[Stored data]
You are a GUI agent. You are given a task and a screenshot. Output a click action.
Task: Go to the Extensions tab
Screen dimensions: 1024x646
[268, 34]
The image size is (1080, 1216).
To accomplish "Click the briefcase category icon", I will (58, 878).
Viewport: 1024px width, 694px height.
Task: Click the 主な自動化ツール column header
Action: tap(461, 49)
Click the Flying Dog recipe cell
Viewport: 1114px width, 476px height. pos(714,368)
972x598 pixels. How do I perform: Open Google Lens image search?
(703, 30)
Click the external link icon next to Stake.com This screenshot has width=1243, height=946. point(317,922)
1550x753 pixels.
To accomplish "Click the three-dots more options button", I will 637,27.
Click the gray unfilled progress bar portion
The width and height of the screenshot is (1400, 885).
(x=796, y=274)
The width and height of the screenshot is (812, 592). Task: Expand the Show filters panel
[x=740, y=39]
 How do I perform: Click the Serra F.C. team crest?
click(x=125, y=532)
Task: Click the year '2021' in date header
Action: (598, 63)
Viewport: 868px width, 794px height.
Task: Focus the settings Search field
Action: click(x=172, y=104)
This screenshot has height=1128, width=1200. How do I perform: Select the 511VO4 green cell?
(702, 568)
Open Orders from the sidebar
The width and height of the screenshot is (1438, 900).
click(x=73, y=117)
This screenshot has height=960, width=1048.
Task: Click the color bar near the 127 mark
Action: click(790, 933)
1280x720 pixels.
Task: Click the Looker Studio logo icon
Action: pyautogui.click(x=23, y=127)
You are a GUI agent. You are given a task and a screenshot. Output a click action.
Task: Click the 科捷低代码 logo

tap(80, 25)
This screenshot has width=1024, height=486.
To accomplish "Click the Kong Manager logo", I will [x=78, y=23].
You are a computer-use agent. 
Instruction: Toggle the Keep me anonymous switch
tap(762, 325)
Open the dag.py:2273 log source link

[Brief] Your task is to restate all of the records above word for word.

[Response for this exercise]
You are a GUI agent. You are given a task and a screenshot. Output a click action.
Task: Go to the Extensions tab
Screen dimensions: 1024x646
[268, 34]
The image size is (1080, 1216).
To accomplish "Click the briefcase category icon", I will (58, 878).
Viewport: 1024px width, 694px height.
Task: Click the 主な自動化ツール column header
Action: tap(461, 49)
Click the Flying Dog recipe cell
Viewport: 1114px width, 476px height. pos(714,368)
972x598 pixels. How do I perform: Open Google Lens image search?
(703, 30)
Click the external link icon next to Stake.com This screenshot has width=1243, height=946. point(317,922)
1550x753 pixels.
To accomplish "Click the three-dots more options button", I will 637,27.
Click the gray unfilled progress bar portion
The width and height of the screenshot is (1400, 885).
(x=796, y=274)
The width and height of the screenshot is (812, 592). Task: Expand the Show filters panel
[x=740, y=39]
 How do I perform: Click the Serra F.C. team crest?
click(x=125, y=532)
Task: Click the year '2021' in date header
Action: (598, 63)
Viewport: 868px width, 794px height.
Task: Focus the settings Search field
Action: click(x=172, y=104)
This screenshot has height=1128, width=1200. How do I perform: Select the 511VO4 green cell?
(702, 568)
Open Orders from the sidebar
The width and height of the screenshot is (1438, 900).
click(x=73, y=117)
This screenshot has height=960, width=1048.
Task: Click the color bar near the 127 mark
Action: click(790, 933)
1280x720 pixels.
Task: Click the Looker Studio logo icon
Action: pyautogui.click(x=23, y=127)
You are a GUI agent. You are given a task and a screenshot. Output a click action.
Task: Click the 科捷低代码 logo

tap(80, 25)
This screenshot has width=1024, height=486.
To accomplish "Click the Kong Manager logo", I will [x=78, y=23].
You are a computer-use agent. 
Instruction: Toggle the Keep me anonymous switch
tap(762, 325)
Open the dag.py:2273 log source link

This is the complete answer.